== Data to examine

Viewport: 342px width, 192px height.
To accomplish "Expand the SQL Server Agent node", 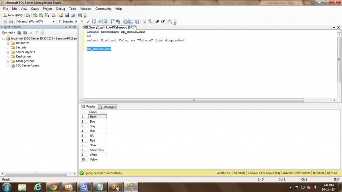I will point(8,66).
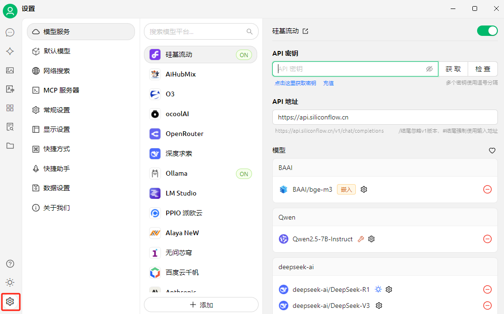Open the image painting icon in sidebar
Viewport: 504px width, 314px height.
tap(10, 70)

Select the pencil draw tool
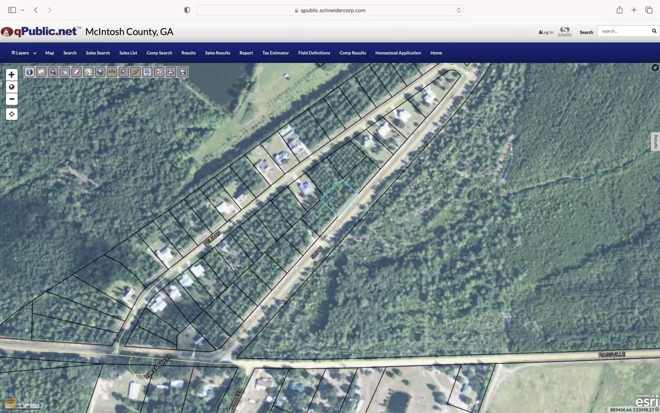tap(135, 72)
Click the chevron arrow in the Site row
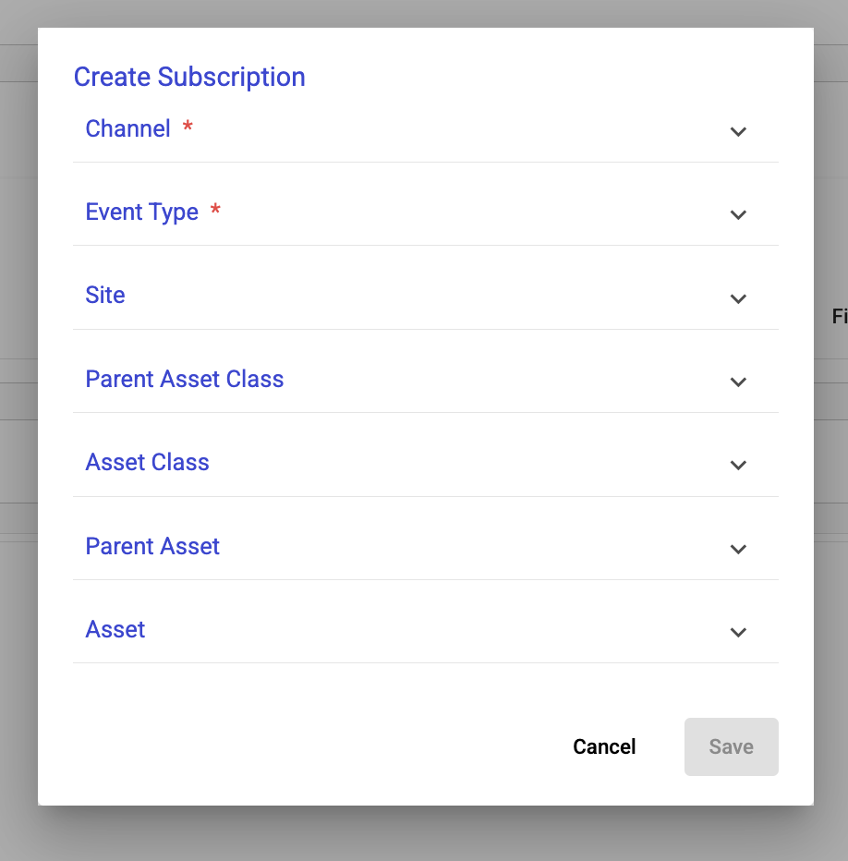 (x=738, y=298)
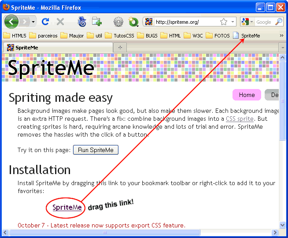This screenshot has height=238, width=288.
Task: Click the gear toolbar icon
Action: 118,22
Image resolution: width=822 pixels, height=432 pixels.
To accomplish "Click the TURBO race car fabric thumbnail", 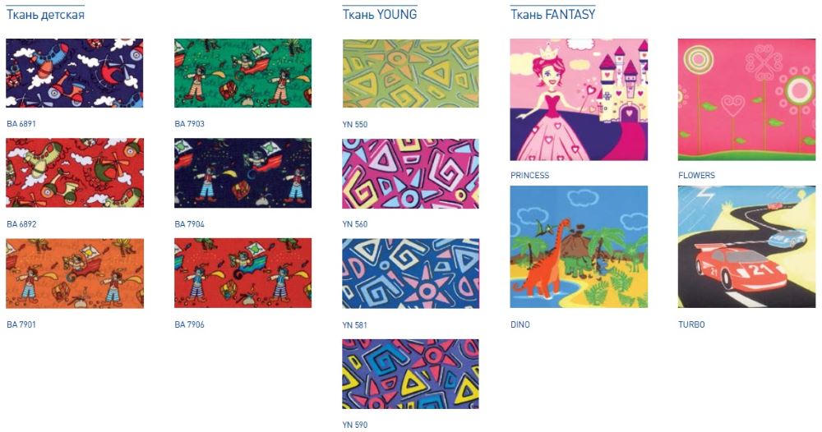I will (746, 246).
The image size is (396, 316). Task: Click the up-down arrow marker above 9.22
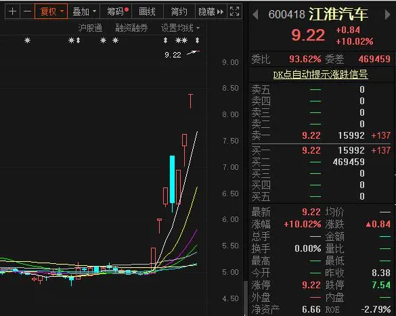click(x=165, y=40)
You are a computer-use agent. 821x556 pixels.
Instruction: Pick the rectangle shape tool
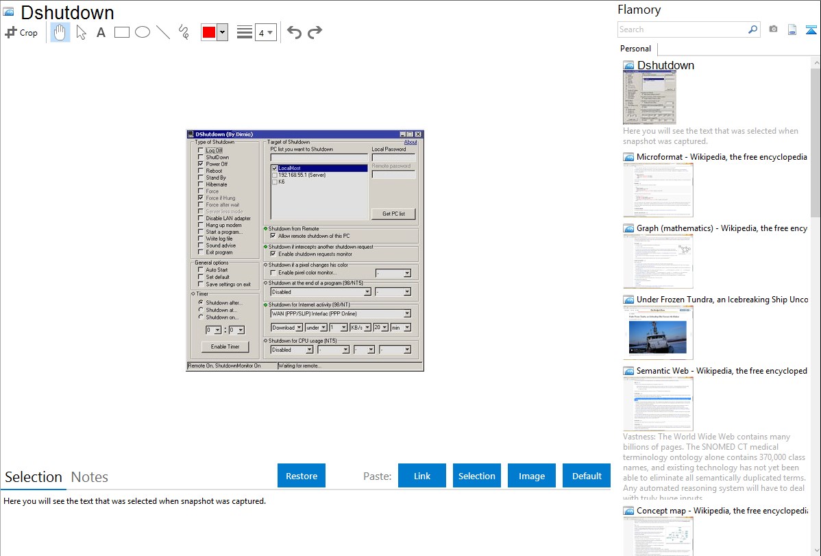(x=121, y=32)
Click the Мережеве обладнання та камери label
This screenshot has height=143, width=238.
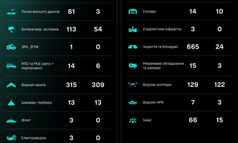[163, 66]
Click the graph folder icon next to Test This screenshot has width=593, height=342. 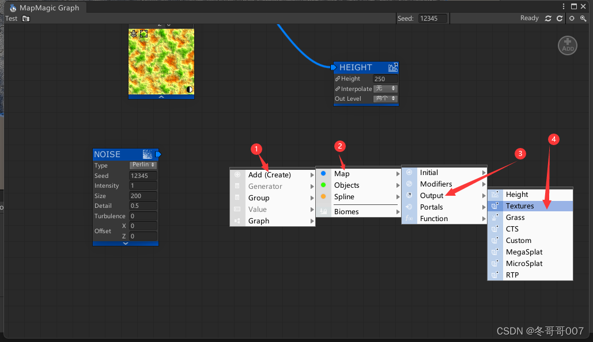26,18
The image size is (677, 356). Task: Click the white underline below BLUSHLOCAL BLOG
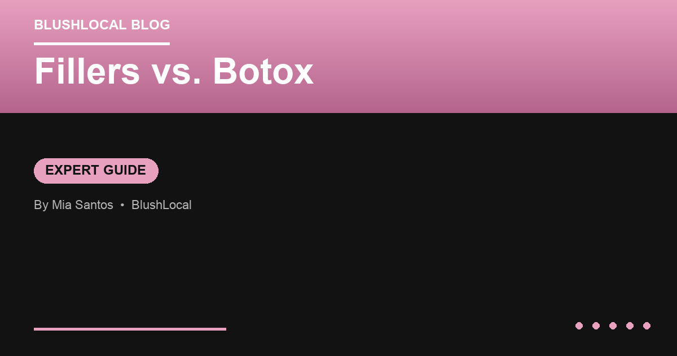coord(102,44)
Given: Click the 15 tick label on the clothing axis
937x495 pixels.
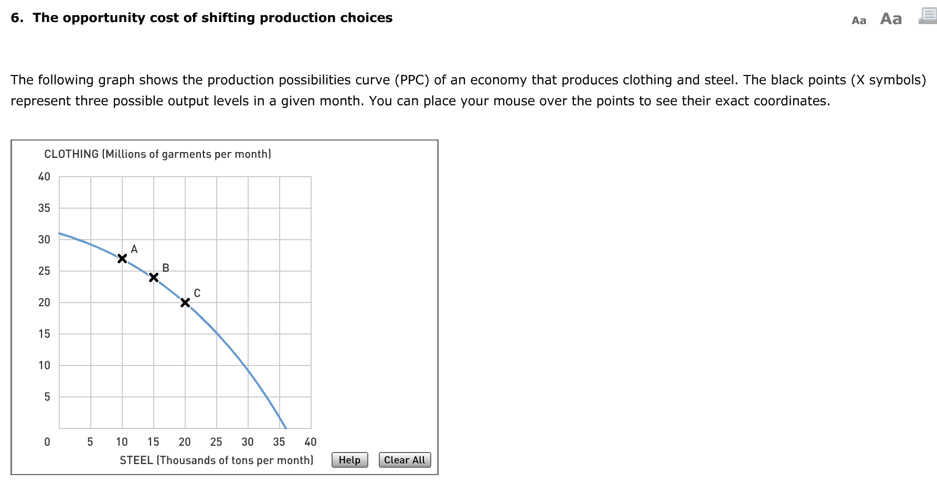Looking at the screenshot, I should pos(44,334).
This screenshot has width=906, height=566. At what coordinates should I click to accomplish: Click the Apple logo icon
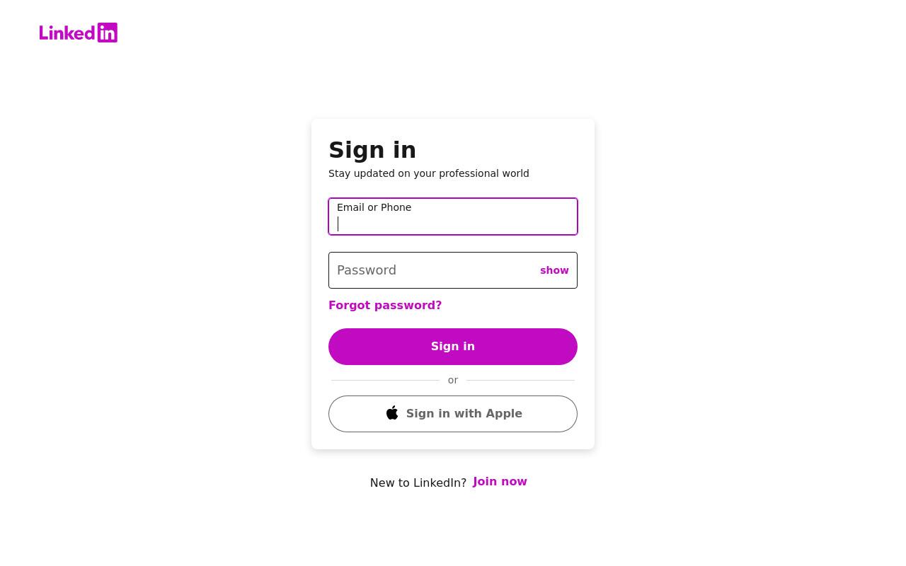392,412
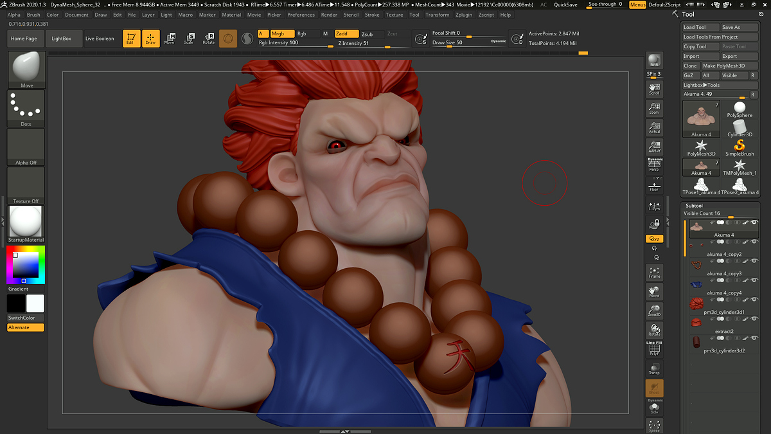Activate Solo mode on the right shelf

(654, 408)
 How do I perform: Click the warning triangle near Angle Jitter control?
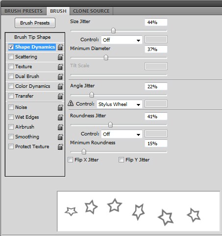[71, 103]
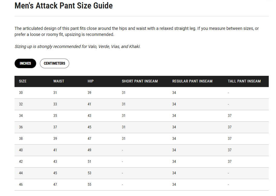Viewport: 276px width, 196px height.
Task: Click short inseam 31 in size 38 row
Action: (124, 139)
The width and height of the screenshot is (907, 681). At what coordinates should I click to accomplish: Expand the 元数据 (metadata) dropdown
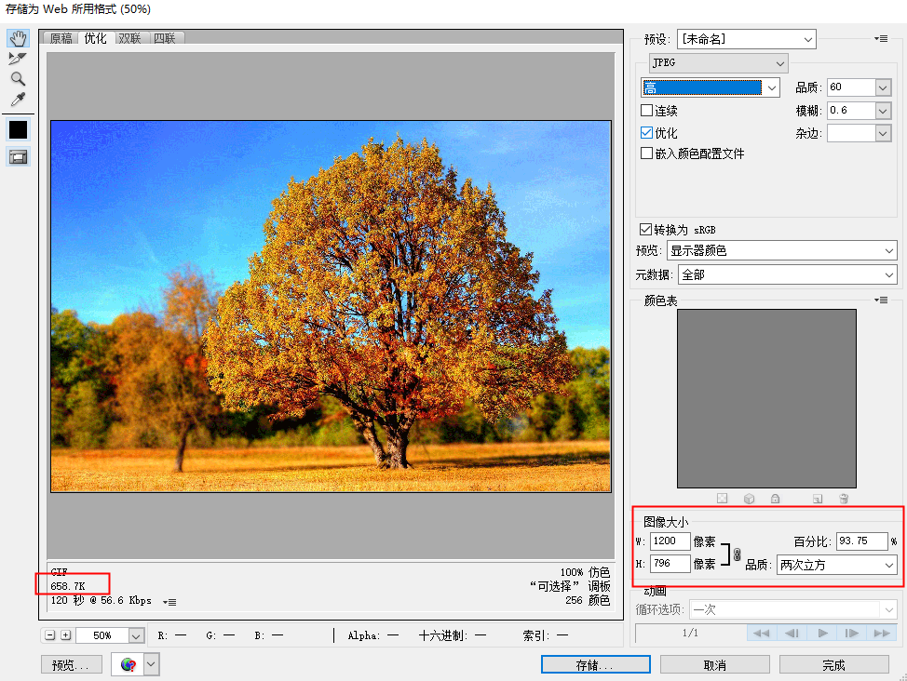click(x=787, y=274)
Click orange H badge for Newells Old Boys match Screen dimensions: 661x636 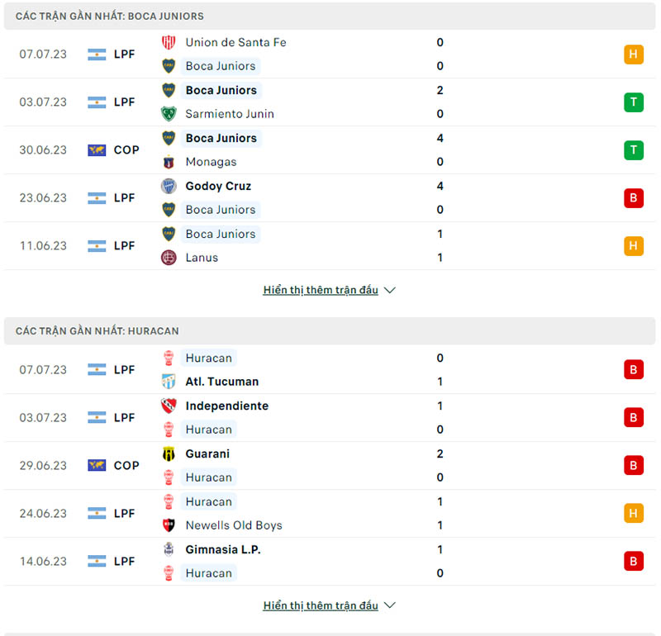[634, 514]
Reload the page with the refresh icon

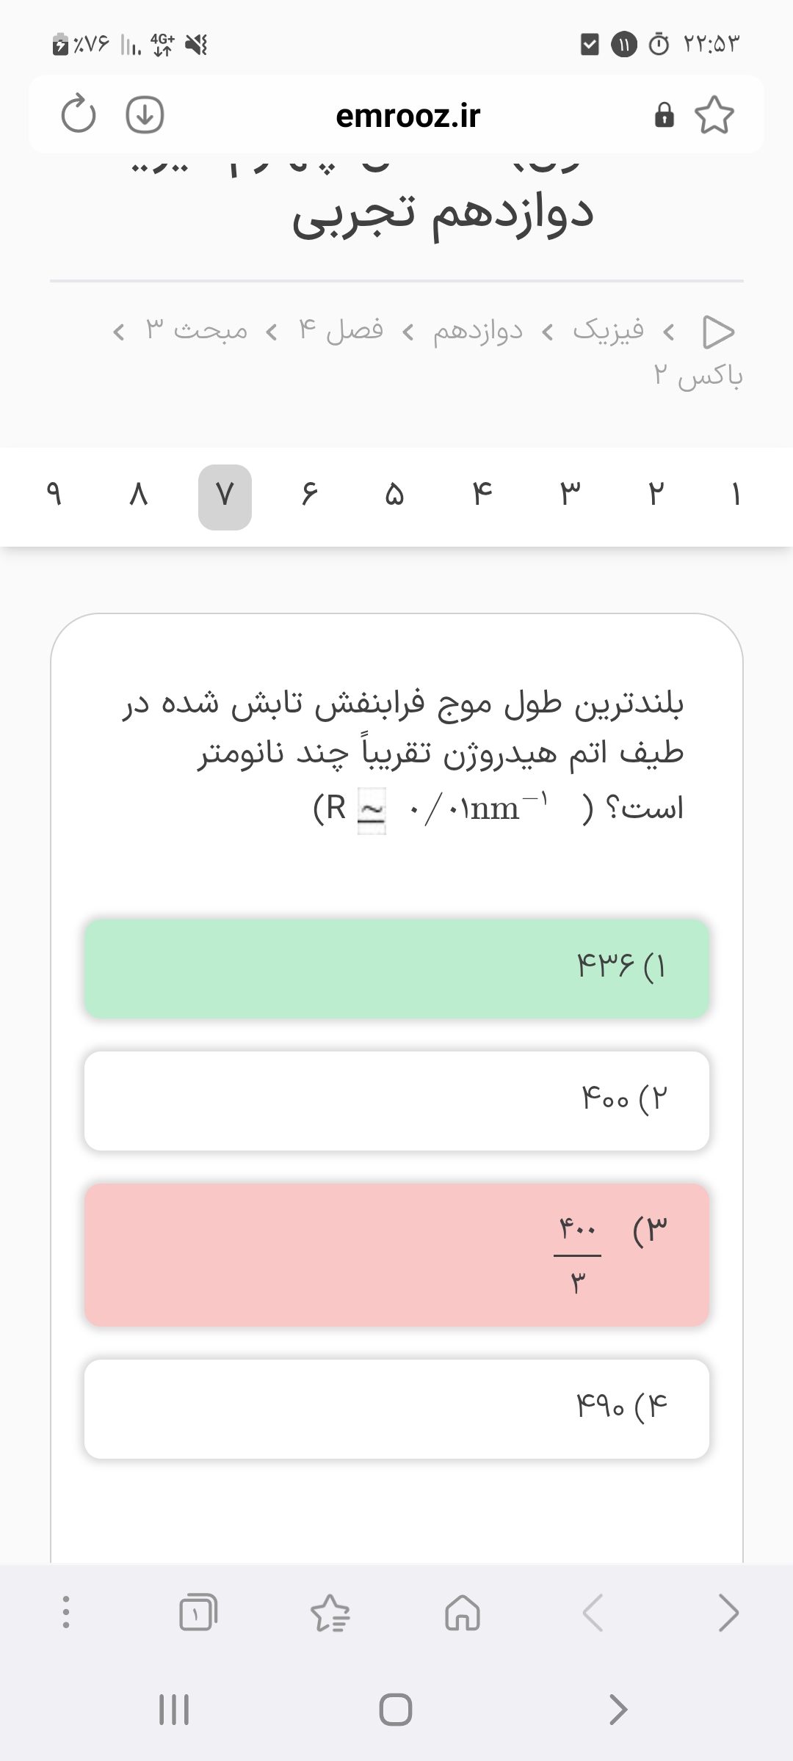coord(79,114)
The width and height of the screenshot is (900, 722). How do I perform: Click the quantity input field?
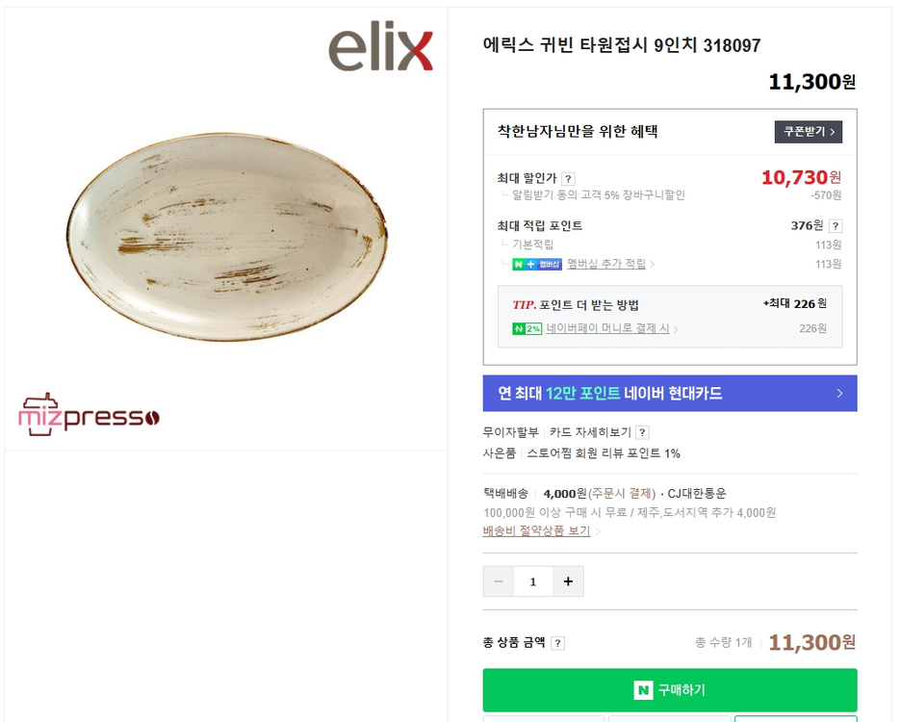click(533, 581)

====

**Description of the task:**
Every line in the records above with the string "label" in it should be shown.

**Exercise response:**
Click the Мережеве обладнання та камери label
Given: Click the 15 tick label on the clothing axis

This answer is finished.